## Instructions for the task
Please copy all of the following material line for line, without changing a single character.

## Dataset records
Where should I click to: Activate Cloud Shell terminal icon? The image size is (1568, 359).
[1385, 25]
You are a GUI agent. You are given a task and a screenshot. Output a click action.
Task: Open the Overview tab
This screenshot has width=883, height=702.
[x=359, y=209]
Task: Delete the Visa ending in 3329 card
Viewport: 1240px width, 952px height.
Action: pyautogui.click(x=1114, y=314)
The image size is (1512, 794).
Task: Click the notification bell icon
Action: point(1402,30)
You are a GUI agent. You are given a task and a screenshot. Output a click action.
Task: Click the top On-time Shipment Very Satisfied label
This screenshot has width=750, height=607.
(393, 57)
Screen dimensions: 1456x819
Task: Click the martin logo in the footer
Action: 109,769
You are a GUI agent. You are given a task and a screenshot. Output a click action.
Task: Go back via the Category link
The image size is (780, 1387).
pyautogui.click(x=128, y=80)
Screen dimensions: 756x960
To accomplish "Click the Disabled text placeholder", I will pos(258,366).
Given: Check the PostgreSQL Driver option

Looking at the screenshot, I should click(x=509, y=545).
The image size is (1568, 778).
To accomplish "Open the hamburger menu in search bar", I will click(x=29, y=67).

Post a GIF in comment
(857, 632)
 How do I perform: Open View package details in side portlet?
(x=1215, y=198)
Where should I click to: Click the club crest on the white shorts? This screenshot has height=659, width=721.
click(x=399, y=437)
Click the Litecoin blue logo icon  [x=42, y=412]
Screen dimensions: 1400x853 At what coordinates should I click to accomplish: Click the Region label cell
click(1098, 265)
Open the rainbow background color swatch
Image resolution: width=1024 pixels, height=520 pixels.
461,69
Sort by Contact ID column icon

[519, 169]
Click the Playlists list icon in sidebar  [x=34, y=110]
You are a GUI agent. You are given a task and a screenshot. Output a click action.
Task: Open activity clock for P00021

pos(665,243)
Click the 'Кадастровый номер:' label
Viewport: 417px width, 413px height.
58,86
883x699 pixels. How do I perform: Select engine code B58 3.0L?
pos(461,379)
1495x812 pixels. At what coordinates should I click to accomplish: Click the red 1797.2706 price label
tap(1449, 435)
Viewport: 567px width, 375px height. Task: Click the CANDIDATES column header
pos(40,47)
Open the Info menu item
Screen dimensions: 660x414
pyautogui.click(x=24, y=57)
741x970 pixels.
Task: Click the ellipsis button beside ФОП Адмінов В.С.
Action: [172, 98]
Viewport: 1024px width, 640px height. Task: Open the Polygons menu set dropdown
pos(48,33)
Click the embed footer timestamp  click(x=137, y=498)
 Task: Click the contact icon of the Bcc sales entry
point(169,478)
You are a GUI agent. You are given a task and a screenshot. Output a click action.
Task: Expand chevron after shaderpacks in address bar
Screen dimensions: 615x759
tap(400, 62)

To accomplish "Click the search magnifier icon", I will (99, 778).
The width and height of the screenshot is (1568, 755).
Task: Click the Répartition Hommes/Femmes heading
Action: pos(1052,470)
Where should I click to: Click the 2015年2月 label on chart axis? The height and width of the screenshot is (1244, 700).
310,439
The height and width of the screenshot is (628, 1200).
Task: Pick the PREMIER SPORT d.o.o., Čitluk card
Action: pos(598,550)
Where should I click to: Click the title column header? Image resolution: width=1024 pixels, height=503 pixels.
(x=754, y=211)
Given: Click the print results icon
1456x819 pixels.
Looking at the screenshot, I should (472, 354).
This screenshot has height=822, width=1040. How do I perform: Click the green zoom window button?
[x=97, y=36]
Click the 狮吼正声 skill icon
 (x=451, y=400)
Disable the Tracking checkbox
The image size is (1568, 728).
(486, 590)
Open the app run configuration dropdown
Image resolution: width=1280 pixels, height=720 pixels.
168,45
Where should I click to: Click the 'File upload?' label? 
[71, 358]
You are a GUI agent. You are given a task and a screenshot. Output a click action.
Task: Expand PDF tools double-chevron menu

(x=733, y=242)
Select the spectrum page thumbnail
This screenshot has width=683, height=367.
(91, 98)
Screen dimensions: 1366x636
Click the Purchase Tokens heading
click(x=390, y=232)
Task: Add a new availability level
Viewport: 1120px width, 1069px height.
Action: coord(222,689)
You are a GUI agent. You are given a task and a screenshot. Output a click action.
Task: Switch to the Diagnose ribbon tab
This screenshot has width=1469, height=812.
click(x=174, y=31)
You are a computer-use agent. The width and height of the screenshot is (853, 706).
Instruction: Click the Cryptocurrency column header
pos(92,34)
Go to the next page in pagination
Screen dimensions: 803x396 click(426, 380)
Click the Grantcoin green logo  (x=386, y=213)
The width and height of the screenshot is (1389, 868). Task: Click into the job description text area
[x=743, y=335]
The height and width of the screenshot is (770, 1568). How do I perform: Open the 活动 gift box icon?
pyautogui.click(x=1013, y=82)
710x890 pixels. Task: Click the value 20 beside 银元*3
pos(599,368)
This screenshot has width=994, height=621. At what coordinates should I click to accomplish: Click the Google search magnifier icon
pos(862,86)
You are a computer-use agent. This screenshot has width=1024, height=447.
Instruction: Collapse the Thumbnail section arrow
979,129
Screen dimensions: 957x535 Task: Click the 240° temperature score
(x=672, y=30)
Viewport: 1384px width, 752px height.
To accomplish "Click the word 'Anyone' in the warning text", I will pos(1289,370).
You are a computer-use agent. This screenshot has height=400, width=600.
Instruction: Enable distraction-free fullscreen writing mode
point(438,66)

## Solution for this exercise
Where should I click to: Activate Cloud Shell terminal icon? The image size is (1568, 359).
[1385, 25]
You are a GUI agent. You are given a task and a screenshot. Output a click action.
Task: Open the Overview tab
This screenshot has width=883, height=702.
[x=359, y=209]
Task: Delete the Visa ending in 3329 card
Viewport: 1240px width, 952px height.
Action: pyautogui.click(x=1114, y=314)
The image size is (1512, 794).
Task: Click the notification bell icon
Action: point(1402,30)
You are a GUI agent. You are given a task and a screenshot. Output a click action.
Task: Click the top On-time Shipment Very Satisfied label
This screenshot has width=750, height=607.
(393, 57)
Screen dimensions: 1456x819
Task: Click the martin logo in the footer
Action: 109,769
You are a GUI agent. You are given a task and a screenshot. Output a click action.
Task: Go back via the Category link
The image size is (780, 1387).
pyautogui.click(x=128, y=80)
Screen dimensions: 756x960
To accomplish "Click the Disabled text placeholder", I will pos(258,366).
Given: Check the PostgreSQL Driver option

Looking at the screenshot, I should click(x=509, y=545).
The image size is (1568, 778).
To accomplish "Open the hamburger menu in search bar", I will click(x=29, y=67).

Post a GIF in comment
(857, 632)
 How do I perform: Open View package details in side portlet?
(x=1215, y=198)
Where should I click to: Click the club crest on the white shorts? This screenshot has height=659, width=721.
click(x=399, y=437)
Click the Litecoin blue logo icon  [x=42, y=412]
Screen dimensions: 1400x853 At what coordinates should I click to accomplish: Click the Region label cell
click(1098, 265)
Open the rainbow background color swatch
Image resolution: width=1024 pixels, height=520 pixels.
461,69
Sort by Contact ID column icon

[519, 169]
Click the Playlists list icon in sidebar  [x=34, y=110]
You are a GUI agent. You are given a task and a screenshot. Output a click action.
Task: Open activity clock for P00021

pos(665,243)
Click the 'Кадастровый номер:' label
Viewport: 417px width, 413px height.
58,86
883x699 pixels. How do I perform: Select engine code B58 3.0L?
pos(461,379)
1495x812 pixels. At what coordinates should I click to accomplish: Click the red 1797.2706 price label
tap(1449, 435)
Viewport: 567px width, 375px height. Task: Click the CANDIDATES column header
pos(40,47)
Open the Info menu item
Screen dimensions: 660x414
pyautogui.click(x=24, y=57)
741x970 pixels.
Task: Click the ellipsis button beside ФОП Адмінов В.С.
Action: [172, 98]
Viewport: 1024px width, 640px height. Task: Open the Polygons menu set dropdown
pos(48,33)
Click the embed footer timestamp  click(x=137, y=498)
 Task: Click the contact icon of the Bcc sales entry
point(169,478)
You are a GUI agent. You are given a task and a screenshot. Output a click action.
Task: Expand chevron after shaderpacks in address bar
Screen dimensions: 615x759
tap(400, 62)

To accomplish "Click the search magnifier icon", I will (99, 778).
The width and height of the screenshot is (1568, 755).
Task: Click the Répartition Hommes/Femmes heading
Action: pos(1052,470)
Where should I click to: Click the 2015年2月 label on chart axis? The height and width of the screenshot is (1244, 700).
310,439
The height and width of the screenshot is (628, 1200).
Task: Pick the PREMIER SPORT d.o.o., Čitluk card
Action: pos(598,550)
Where should I click to: Click the title column header? Image resolution: width=1024 pixels, height=503 pixels.
(x=754, y=211)
Given: Click the print results icon
1456x819 pixels.
Looking at the screenshot, I should (472, 354).
This screenshot has height=822, width=1040. How do I perform: Click the green zoom window button?
[x=97, y=36]
Click the 狮吼正声 skill icon
 (x=451, y=400)
Disable the Tracking checkbox
The image size is (1568, 728).
(486, 590)
Open the app run configuration dropdown
Image resolution: width=1280 pixels, height=720 pixels.
168,45
Where should I click to: Click the 'File upload?' label? 
[71, 358]
You are a GUI agent. You are given a task and a screenshot. Output a click action.
Task: Expand PDF tools double-chevron menu

(x=733, y=242)
Select the spectrum page thumbnail
This screenshot has width=683, height=367.
(91, 98)
Screen dimensions: 1366x636
Click the Purchase Tokens heading
click(x=390, y=232)
Task: Add a new availability level
Viewport: 1120px width, 1069px height.
Action: coord(222,689)
You are a GUI agent. You are given a task and a screenshot. Output a click action.
Task: Switch to the Diagnose ribbon tab
This screenshot has width=1469, height=812.
click(x=174, y=31)
You are a computer-use agent. The width and height of the screenshot is (853, 706).
Instruction: Click the Cryptocurrency column header
pos(92,34)
Go to the next page in pagination
Screen dimensions: 803x396 click(426, 380)
Click the Grantcoin green logo  (x=386, y=213)
The width and height of the screenshot is (1389, 868). Task: Click into the job description text area
[x=743, y=335]
The height and width of the screenshot is (770, 1568). How do I perform: Open the 活动 gift box icon?
pyautogui.click(x=1013, y=82)
710x890 pixels. Task: Click the value 20 beside 银元*3
pos(599,368)
This screenshot has width=994, height=621. At what coordinates should I click to accomplish: Click the Google search magnifier icon
pos(862,86)
You are a computer-use agent. This screenshot has width=1024, height=447.
Instruction: Collapse the Thumbnail section arrow
979,129
Screen dimensions: 957x535 Task: Click the 240° temperature score
(x=672, y=30)
Viewport: 1384px width, 752px height.
To accomplish "Click the word 'Anyone' in the warning text", I will pos(1289,370).
You are a computer-use agent. This screenshot has height=400, width=600.
Instruction: Enable distraction-free fullscreen writing mode
point(438,66)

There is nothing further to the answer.